**Problem statement:** Repeat exactly, please, the opening lines of the data below, through and including the line where "Task: Check the" sits.

***** Dataset

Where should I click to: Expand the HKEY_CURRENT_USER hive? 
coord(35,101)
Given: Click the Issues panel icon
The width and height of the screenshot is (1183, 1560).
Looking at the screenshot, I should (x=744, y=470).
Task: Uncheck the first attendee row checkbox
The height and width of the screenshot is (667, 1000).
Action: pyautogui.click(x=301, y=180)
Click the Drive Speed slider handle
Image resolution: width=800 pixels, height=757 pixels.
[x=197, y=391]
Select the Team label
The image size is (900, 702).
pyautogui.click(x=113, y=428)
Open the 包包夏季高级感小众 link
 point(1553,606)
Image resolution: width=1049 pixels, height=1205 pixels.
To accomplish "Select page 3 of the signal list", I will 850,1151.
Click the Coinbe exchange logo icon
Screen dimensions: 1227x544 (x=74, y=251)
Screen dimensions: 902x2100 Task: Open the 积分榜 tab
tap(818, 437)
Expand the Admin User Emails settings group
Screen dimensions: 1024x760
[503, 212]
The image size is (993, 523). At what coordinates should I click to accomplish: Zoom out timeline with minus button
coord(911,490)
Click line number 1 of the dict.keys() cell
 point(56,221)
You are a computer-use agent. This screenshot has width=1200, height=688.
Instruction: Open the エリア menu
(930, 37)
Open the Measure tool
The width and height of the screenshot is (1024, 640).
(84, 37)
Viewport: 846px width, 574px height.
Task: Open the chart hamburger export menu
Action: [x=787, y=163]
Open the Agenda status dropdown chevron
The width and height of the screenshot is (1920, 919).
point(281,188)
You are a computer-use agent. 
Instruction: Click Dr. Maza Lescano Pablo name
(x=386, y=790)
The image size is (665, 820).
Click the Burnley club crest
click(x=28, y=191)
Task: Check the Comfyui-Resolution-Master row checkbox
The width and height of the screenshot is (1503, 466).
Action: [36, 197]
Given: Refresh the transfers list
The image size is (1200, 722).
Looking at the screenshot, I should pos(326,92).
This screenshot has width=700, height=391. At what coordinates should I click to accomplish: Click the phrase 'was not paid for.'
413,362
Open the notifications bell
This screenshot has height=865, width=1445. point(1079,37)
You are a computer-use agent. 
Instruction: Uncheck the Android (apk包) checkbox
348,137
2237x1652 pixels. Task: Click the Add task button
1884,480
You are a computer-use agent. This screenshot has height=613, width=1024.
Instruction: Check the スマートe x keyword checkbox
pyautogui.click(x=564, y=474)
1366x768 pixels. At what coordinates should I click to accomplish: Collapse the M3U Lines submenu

**********

**Response area:**
Where should I click to: Expand the HKEY_CURRENT_USER hive? 
coord(35,101)
Given: Click the Issues panel icon
The width and height of the screenshot is (1183, 1560).
Looking at the screenshot, I should (x=744, y=470).
Task: Uncheck the first attendee row checkbox
The height and width of the screenshot is (667, 1000).
Action: pyautogui.click(x=301, y=180)
Click the Drive Speed slider handle
Image resolution: width=800 pixels, height=757 pixels.
[x=197, y=391]
Select the Team label
The image size is (900, 702).
pyautogui.click(x=113, y=428)
Open the 包包夏季高级感小众 link
 point(1553,606)
Image resolution: width=1049 pixels, height=1205 pixels.
To accomplish "Select page 3 of the signal list", I will 850,1151.
Click the Coinbe exchange logo icon
Screen dimensions: 1227x544 (x=74, y=251)
Screen dimensions: 902x2100 Task: Open the 积分榜 tab
tap(818, 437)
Expand the Admin User Emails settings group
Screen dimensions: 1024x760
[503, 212]
The image size is (993, 523). At what coordinates should I click to accomplish: Zoom out timeline with minus button
coord(911,490)
Click line number 1 of the dict.keys() cell
 point(56,221)
You are a computer-use agent. This screenshot has width=1200, height=688.
Instruction: Open the エリア menu
(930, 37)
Open the Measure tool
The width and height of the screenshot is (1024, 640).
(84, 37)
Viewport: 846px width, 574px height.
Task: Open the chart hamburger export menu
Action: [x=787, y=163]
Open the Agenda status dropdown chevron
The width and height of the screenshot is (1920, 919).
point(281,188)
You are a computer-use agent. 
Instruction: Click Dr. Maza Lescano Pablo name
(x=386, y=790)
The image size is (665, 820).
Click the Burnley club crest
click(x=28, y=191)
Task: Check the Comfyui-Resolution-Master row checkbox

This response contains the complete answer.